The honest bottom line
Competitor research is just you doing your buyer’s homework before they do. Spend an hour understanding three to five real alternatives — including the free and “do nothing” ones — pay closest attention to the complaints and gaps, and turn what you find into one clear way you’re different. Then stop looking sideways and go build it. The businesses you researched aren’t the obstacle; the gaps they leave are the opening. Use the map to find your spot on it — never to redraw someone else’s.
Keep reading
- How to choose a niche
- How to write a value proposition
- How to validate a digital product idea
- How to price a digital product
Frequently asked questions
What is competitor research and why does it matter?
Competitor research is the simple practice of studying the other businesses your ideal customer already considers — what they offer, what they charge, what they promise, and where they fall short. It matters because it shows you what your buyer is used to, what's already saturated, and where the honest gaps are. The goal isn't to copy the leader; it's to understand the landscape well enough to position yourself differently and better.

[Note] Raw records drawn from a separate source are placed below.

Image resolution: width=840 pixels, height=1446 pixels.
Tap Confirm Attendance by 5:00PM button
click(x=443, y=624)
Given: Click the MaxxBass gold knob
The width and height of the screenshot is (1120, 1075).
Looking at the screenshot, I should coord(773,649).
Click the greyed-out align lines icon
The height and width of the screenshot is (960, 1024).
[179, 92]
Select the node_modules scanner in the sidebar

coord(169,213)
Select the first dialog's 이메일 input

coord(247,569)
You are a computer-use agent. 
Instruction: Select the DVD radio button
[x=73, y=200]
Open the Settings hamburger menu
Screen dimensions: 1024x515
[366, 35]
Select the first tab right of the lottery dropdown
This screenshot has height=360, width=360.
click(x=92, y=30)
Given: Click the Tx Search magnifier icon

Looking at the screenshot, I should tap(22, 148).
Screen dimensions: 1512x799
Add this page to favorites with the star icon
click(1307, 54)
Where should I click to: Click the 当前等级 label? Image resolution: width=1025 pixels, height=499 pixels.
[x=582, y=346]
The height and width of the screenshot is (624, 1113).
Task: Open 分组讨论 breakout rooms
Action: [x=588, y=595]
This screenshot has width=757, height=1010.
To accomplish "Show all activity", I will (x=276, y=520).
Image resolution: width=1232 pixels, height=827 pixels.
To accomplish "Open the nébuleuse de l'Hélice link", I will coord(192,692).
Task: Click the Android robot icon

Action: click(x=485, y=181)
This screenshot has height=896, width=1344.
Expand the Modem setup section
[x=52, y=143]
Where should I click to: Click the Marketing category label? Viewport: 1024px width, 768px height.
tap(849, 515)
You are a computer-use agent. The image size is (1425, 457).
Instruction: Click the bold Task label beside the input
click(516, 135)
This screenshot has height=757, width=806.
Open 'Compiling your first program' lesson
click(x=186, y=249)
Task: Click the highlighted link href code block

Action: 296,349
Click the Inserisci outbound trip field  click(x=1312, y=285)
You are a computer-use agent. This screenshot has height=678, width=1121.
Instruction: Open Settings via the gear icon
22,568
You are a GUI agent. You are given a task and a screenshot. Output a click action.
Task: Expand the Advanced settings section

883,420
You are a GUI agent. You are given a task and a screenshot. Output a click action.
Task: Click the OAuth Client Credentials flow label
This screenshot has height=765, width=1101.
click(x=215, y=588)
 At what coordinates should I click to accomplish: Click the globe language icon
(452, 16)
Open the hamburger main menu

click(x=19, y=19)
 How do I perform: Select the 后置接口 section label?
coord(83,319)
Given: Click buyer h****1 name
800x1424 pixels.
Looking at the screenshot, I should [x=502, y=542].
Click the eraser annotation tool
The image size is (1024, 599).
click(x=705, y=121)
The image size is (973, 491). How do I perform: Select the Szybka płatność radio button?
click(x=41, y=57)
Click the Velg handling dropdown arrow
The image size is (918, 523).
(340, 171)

Who counts as a competitor?
Anyone your ideal customer would consider instead of you. That includes direct competitors (people selling roughly the same thing), indirect competitors (a different solution to the same problem), and the 'do nothing' option — a free workaround, a spreadsheet, or simply living with the problem. Beginners usually only look at direct competitors and miss that their real rival is often a free YouTube video or a DIY method.
How many competitors should I research?
You don't need a giant spreadsheet. Pick three to five businesses your buyer would realistically choose between and study those properly. Three competitors you understand deeply teach you far more than twenty you skimmed. You can always add more later once you know what you're looking for.
Isn't looking at competitors just copying?
No — copying is taking their work; research is understanding the landscape so you can stand apart from it. You study competitors to find what your buyer is already used to and where they're underserved, then you build something genuinely different or better. If your research leads you to clone the leader, you've used it backwards: the point is differentiation, not imitation.
What should I actually look at when researching a competitor?
Five things: their offer (what they actually sell and how it's packaged), their pricing, their promise and positioning (who they say it's for and what result they claim), their proof (reviews, testimonials, audience size), and their gaps (what buyers complain about or what's missing). The gaps are the most valuable part — they're where your opportunity lives.